Ancora una vittima eccellente del contagio da Coronavirus nel mondo del Tennis. Se nei giorni scorsi erano stati Grigor Dimitrov e Borna Coric ad essere risultati positivi, oggi martedì 23 giugno è invece il turno del numero uno del mondo Novak Djokovic. Il tennista serbo, 33 anni, ha annunciato poco fa la sua positività al virus, scatenando una vera e propria bufera.

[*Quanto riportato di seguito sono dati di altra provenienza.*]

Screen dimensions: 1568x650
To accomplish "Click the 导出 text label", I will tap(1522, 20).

L'annuncio di Djokovic: positiva anche la moglie

“Ho fatto il test e sono positivo al virus, così come mia moglie Jelena mentre i nostri figli sono negativi”: sono queste le parole con cui Djokovic rende ufficiale la sua positività al Covid-19.

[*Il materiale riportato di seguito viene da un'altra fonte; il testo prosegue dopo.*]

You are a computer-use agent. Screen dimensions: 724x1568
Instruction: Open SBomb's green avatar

Secondo quanto dichiarato dallo stesso atleta, sia lui che la consorte sarebbero asintomatici. Una notizia che getta ancora più ombre sulla ripresa delle attività del circuito ATP e scatena una bufera sul campione serbo. Djokovic è infatti uno dei promotori dell'Adria Tour, una serie di tornei organizzati nella ex Jugoslavia con la presenza di diversi nomi importanti del circuito ATP.

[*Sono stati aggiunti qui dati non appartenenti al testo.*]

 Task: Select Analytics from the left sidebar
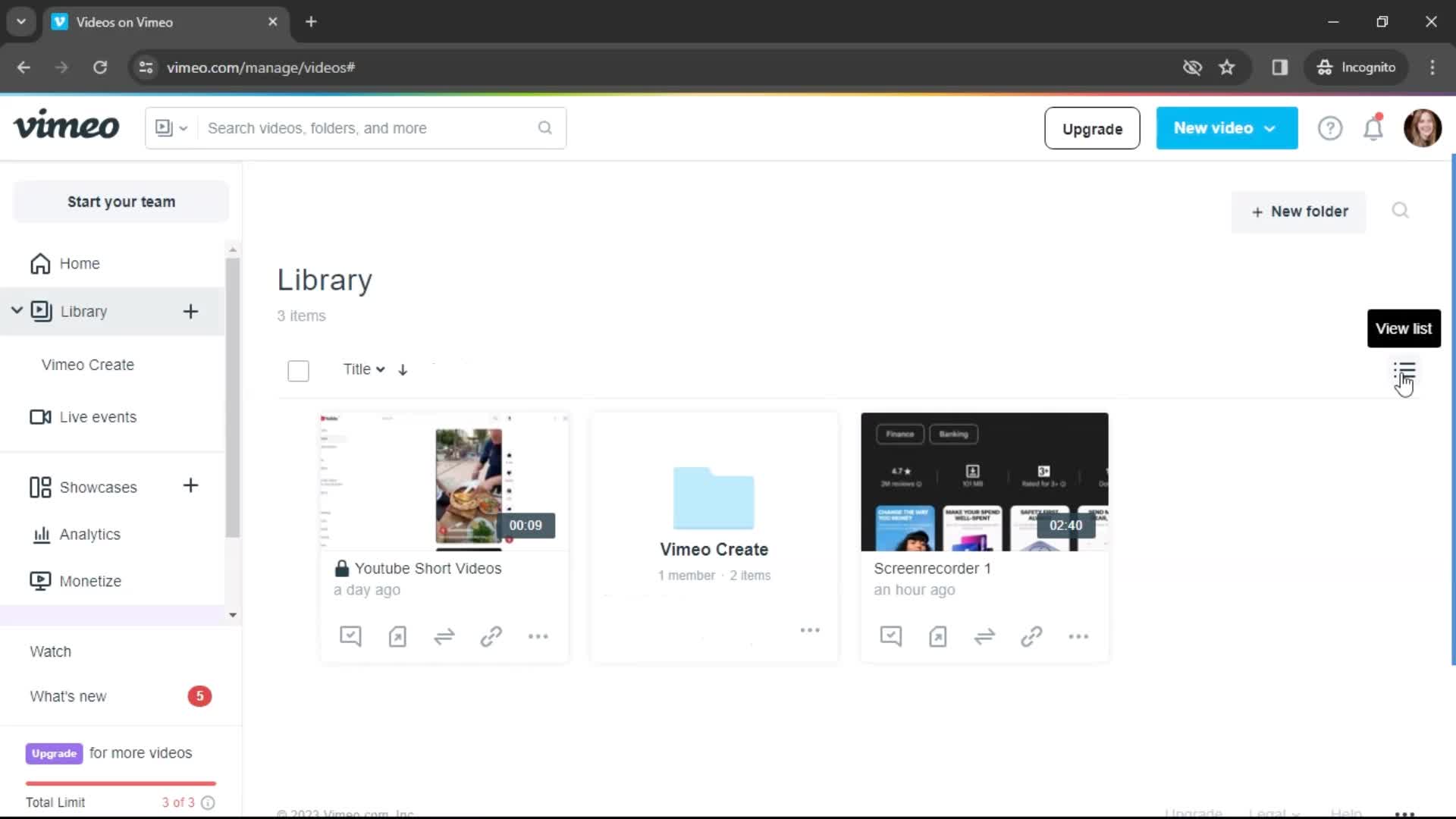pos(90,533)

Negli scorsi giorni altri colleghi impegnati nel suddetto tour sono risultati positivi: oltre ai già citati Dimitrov e Coric, è stata accertata la positività di Viktor Troicki e della moglie. Tra i contagiati anche Marco Panichi, uno dei coach di Djokovic, e Christian Groh, allenatore del bulgaro Dimitrov. Una situazione che potrebbe essere anche peggiore, se si pensa che le tappe del tour hanno visto i tennisti sfidarsi in arene gremite e senza alcun distanziamento sociale.

Ovviamente l'Adria Tour, che ha fatto tappa finora a Belgrado (Serbia) e Zara (Croazia, con la finale annullata dopo la positività di Dimitrov) è stato fermato.

Djokovic e l'Adria Tour: zero precauzioni, molte le critiche dai colleghi

Ritornare in campo con una pandemia ancora in corso è una scelta che ha portato diversi problemi a Novak Djokovic.

Il numero uno del ranking ATP ha attirato su di sé le critiche di colleghi blasonati come Nick Kyrgios e l'ex numero uno Andy Roddick. Sotto accusa la mancata applicazione dei protocolli previsti per limitare al minimo i rischi di contagio. A peggiorare la situazione per Djokovic e la sua immagine, diversi comportamenti ritenuti a dir poco irresponsabili.

Domenica 14 giugno infatti, lo stesso Djokovic e diversi colleghi, tra cui Dominic Thiem, Grigor Dimitrov e Alexander Zverev hanno passato la notte in una discoteca di Belgrado. Una serata movimentata per il gruppo, pizzicato a divertirsi senza rispettare nessuna norma di distanziamento sociale. I vari partecipanti al tour non si sono inoltre sottratti ai bagni di folla con i fan, mettendo a rischio l'incolumità di questi ultimi oltre a mettere in pericolo loro stessi.